Una mínima y clásica lección sociológica enseña que la condición de «ser humano» no es
innata sino adquirida y modificable; es aquello de los niños-lobo, dejados en la selva: ni
hablan ni pueden adoptar la posición erecta; son prácticamente animales. Para adquirir y
perfeccionar la condición «humana», es decir, civilizada, con todas sus ventajas y todos sus
inconvenientes, es menester convivir socialmente y formarse culturalmente, y si tal se hace
con los grandes conglomerados humanos, mejor: más civilizados estarán siempre los
habitantes de la gran metrópoli que los del villorrio o aldea.
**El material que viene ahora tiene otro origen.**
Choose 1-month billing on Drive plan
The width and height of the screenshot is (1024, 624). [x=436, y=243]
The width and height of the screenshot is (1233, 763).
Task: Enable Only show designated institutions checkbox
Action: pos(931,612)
Lección vieja desde
Aristóteles. Cuanto más internacional, más abierto, más cosmopolita, más humano será el
hombre; el nacionalismo es siempre recurso provinciano, de angostura y encogimiento.
Pero hay que comprenderlo: quienes no tienen otra cosa de la que agarrarse, echan mano de
eso, de su exaltado, insultante y agresivo nacionalismo.